### Task directions
Reproduce exactly, and only, the lines below from the one containing "Preguntas frecuentes (381, 2163)" through the one containing "[Close] (450, 1813)".

### Supplied material

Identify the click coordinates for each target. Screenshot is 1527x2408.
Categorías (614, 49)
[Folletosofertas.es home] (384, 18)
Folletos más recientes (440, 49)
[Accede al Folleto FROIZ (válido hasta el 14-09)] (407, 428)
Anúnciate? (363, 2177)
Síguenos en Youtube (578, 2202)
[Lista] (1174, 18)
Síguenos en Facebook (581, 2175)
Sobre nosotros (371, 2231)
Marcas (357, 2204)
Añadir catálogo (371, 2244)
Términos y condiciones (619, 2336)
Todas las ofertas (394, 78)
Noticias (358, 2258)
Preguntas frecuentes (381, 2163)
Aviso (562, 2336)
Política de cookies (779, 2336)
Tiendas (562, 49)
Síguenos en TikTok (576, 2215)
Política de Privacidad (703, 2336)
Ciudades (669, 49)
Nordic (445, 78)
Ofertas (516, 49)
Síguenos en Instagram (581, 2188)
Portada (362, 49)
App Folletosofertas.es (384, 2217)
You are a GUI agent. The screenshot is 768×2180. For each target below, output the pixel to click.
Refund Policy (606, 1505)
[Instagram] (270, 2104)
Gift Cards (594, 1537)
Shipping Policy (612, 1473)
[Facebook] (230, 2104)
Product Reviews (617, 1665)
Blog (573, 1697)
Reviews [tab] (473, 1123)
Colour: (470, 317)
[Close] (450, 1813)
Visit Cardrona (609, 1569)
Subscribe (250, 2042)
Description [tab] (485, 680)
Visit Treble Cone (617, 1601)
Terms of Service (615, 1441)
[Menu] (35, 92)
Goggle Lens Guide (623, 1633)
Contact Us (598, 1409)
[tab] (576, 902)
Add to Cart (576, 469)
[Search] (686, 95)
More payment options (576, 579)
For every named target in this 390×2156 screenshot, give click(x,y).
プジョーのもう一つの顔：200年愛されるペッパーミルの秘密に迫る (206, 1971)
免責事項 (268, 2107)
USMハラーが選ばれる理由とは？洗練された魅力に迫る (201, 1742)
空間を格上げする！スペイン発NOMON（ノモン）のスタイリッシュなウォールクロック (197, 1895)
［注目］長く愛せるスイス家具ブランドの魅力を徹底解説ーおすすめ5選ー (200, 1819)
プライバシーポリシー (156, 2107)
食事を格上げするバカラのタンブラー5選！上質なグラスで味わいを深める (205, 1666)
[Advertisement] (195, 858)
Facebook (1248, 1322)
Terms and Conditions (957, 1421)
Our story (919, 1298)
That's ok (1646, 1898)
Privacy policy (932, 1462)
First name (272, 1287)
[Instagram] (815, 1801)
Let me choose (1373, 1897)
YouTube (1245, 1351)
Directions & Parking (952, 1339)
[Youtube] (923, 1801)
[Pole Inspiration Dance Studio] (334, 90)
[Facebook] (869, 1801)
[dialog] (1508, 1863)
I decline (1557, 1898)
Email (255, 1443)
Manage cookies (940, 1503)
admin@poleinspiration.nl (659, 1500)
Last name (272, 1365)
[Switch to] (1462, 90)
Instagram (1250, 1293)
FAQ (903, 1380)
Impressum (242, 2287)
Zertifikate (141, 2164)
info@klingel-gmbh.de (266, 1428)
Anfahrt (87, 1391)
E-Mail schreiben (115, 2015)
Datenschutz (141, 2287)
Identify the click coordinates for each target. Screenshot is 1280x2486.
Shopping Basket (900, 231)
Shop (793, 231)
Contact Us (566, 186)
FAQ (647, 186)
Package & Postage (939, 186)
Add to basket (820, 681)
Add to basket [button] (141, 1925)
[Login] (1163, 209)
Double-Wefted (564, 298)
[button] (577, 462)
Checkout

### Result
Preguntas frecuentes (381, 2163)
Aviso (562, 2336)
Política de cookies (779, 2336)
Tiendas (562, 49)
Síguenos en TikTok (576, 2215)
Política de Privacidad (703, 2336)
Ciudades (669, 49)
Nordic (445, 78)
Ofertas (516, 49)
Síguenos en Instagram (581, 2188)
Portada (362, 49)
App Folletosofertas.es (384, 2217)
You are a GUI agent. The screenshot is 768×2180. For each target below, output the pixel to click.
Refund Policy (606, 1505)
[Instagram] (270, 2104)
Gift Cards (594, 1537)
Shipping Policy (612, 1473)
[Facebook] (230, 2104)
Product Reviews (617, 1665)
Blog (573, 1697)
Reviews [tab] (473, 1123)
Colour: (470, 317)
[Close] (450, 1813)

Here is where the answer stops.